A month into the NBA shutdown, Ed Stefanski had experienced enough of remote working with a scattered staff to know the Pistons would be as prepared as they needed to be for an off-season of critical decisions.

“We’re doing a ton,” he said. “Honestly, I can say with all of us living in different areas and not going into the office, we’re getting a lot of work done and maybe as much and more done.”

A month later, one of the reasons Stefanski might feel he has more of a handle on an off-season road map so early in the process is that he’s had an extra pair of eyes on the case. Dwane Casey doesn’t usually have time to devote to poring over college game tape until closer to the draft, but this year he’s as well versed on lottery prospects as Stefanski, personnel director Gregg Polinsky and their stable of scouts.

“We do a lot of it on telephone or video among the front office,” Casey said Thursday night on a Fox Sports Detroit Facebook Live roundtable with his Tigers and Red Wings counterparts, Ron Gardenhire and Jeff Blaishill, hosted by Matt Shepard. “Myself and Ed Stefanski talk about every day. We’ll bring different people in, scouts in, and talk about certain players. We’re getting all the intelligence. We know what color their bathroom is to what their favorite music is. We get every bit of information to go with the guys we’re looking at.”
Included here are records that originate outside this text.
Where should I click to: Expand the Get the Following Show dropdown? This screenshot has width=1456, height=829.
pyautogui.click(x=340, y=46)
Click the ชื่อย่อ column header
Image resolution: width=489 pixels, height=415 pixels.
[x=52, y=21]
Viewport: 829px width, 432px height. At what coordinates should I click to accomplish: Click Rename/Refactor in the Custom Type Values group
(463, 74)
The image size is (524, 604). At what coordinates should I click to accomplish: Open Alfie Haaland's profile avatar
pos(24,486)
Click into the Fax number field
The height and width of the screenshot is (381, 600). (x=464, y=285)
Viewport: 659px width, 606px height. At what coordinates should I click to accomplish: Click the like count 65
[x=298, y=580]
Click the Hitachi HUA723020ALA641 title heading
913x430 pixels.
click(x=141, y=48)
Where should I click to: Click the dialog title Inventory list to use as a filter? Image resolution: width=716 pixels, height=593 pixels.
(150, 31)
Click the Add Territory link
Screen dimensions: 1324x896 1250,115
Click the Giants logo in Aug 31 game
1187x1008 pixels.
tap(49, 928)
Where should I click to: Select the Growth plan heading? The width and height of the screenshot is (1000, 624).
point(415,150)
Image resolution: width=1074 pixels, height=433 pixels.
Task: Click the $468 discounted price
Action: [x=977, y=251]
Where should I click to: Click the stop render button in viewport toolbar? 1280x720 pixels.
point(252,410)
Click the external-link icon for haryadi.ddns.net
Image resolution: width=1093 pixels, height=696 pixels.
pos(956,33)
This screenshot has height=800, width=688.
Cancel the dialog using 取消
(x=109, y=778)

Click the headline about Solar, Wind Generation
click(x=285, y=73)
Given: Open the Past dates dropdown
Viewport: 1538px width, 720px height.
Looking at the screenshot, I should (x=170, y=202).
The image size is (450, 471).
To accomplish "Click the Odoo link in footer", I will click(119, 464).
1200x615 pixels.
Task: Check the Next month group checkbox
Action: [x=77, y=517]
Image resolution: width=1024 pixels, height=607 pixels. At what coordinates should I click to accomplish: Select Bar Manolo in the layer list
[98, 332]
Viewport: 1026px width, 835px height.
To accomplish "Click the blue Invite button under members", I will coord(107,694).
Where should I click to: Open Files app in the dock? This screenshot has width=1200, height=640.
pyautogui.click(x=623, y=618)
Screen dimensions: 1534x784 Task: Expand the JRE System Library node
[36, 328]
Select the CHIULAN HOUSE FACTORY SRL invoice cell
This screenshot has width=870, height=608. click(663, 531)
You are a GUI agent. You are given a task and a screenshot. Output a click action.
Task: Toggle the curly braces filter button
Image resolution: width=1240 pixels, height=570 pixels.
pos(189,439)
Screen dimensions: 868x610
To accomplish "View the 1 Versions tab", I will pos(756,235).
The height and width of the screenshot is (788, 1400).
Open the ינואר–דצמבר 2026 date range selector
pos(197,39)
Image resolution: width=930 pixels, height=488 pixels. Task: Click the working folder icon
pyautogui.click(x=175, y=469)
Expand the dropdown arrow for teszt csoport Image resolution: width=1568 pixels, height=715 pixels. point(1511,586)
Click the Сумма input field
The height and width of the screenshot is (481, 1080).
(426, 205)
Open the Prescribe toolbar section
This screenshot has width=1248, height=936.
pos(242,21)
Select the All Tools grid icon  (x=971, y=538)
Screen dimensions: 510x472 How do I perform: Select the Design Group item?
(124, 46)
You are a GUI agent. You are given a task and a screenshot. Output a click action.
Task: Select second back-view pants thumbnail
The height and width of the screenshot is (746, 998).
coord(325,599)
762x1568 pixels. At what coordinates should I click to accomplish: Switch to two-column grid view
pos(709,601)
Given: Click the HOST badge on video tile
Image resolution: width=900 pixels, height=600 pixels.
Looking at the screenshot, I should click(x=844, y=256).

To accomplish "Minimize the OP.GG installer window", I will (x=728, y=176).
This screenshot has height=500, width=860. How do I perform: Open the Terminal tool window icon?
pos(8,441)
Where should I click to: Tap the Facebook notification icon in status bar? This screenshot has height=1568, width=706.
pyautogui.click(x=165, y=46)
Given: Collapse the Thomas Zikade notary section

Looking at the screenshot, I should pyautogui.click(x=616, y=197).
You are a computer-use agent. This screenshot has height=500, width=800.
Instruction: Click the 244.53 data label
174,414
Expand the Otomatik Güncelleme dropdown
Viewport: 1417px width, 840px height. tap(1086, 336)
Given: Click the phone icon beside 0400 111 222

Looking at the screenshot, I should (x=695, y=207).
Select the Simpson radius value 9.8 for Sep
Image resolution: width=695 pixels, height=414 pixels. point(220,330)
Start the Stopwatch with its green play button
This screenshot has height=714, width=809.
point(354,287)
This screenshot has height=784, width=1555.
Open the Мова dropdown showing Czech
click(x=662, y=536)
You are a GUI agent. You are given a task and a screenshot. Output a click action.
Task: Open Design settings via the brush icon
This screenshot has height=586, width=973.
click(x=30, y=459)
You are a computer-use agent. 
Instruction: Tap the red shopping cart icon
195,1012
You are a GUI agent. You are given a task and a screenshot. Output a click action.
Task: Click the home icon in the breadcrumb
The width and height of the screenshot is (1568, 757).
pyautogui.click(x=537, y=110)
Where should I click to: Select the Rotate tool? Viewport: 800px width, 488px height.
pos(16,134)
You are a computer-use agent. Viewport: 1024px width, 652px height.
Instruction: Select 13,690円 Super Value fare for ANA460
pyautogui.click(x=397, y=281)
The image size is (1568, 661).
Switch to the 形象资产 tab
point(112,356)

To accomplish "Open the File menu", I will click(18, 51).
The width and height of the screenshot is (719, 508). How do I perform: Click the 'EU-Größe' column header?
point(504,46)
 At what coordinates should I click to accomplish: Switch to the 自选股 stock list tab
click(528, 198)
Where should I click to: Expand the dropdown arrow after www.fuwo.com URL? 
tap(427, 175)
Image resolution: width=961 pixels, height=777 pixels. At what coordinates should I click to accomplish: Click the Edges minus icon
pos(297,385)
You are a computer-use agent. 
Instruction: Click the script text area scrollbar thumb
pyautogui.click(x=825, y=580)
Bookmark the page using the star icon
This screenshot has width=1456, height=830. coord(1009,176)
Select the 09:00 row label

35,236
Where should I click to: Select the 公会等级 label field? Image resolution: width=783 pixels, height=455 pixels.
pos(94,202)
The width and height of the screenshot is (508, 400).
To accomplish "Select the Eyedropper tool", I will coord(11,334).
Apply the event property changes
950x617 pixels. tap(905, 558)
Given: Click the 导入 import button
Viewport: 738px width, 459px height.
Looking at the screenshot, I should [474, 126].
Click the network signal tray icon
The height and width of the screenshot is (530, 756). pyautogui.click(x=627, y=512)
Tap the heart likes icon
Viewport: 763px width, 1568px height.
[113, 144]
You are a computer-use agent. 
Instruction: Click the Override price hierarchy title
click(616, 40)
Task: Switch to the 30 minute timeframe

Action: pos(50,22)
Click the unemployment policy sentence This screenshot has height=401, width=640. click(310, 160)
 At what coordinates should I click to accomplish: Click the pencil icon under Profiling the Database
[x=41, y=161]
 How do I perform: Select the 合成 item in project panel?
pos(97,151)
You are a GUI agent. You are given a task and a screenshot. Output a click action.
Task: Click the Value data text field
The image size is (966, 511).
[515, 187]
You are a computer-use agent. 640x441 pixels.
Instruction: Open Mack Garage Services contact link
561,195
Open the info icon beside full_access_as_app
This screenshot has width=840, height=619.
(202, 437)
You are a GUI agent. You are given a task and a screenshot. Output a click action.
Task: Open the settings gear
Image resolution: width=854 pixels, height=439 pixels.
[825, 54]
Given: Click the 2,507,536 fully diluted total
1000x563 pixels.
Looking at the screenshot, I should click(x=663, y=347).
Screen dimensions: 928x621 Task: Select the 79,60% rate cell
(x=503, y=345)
The Pistons don’t know where they’ll be drafting yet – or when the draft might actually take place. The NBA has yet to announce any shift from its scheduled June 25 date for the draft, though last month it postposed both the NBA draft combine and draft lottery, both of which were scheduled for next week in Chicago. The Pistons stood in the No. 5 draft lottery slot with a 20-46 record at the time the season was suspended on March 11.

NBA commissioner Adam Silver was reported earlier this week to have told owners that he expected a decision coming within two to four weeks on plans for the conclusion of the 2019-20 season. Whatever that looks like is likely to determine how the NBA configures its off-season schedule for the draft and free agency. Like Stefanski, Casey will feel prepared for the draft whether it comes in late June or a few months later.

“For me, it’s fun to go through this process,” he said. “We have all the time in the world. I’ve watched more college games in the last month than I have anything else and talked to college coaches all around the country, which is fun.”

In the meantime, Casey has some words of wisdom for players trying to make an impression on NBA decision-makers when they can’t meet them face to face.

“You can’t do anything wrong because somebody’s watching,” he said. “They’ve got it on video, they’re watching their texts, their Twitter. We’ve got one guy in the personnel department just watching their Twitter accounts, so different things to get as much information as we can about a young man. It’s a long process and, unfortunately, I’m involved more this year than I have been in the past.”

No one knows yet if it will be possible before the draft for teams to have players visit their practice facilities or to meet with them in something other than a virtual format – and even that isn’t allowed at the moment. The personal interaction is something Casey will miss, he said.

“It’s tough for me. I usually get a feel for players when they come into town, go to dinner with them. You watch how they conduct themselves with other people, watch them work out. You don’t make your final decision on that, but you get a good feel for a guy’s character, who he is, by spending a day and a dinner with them.”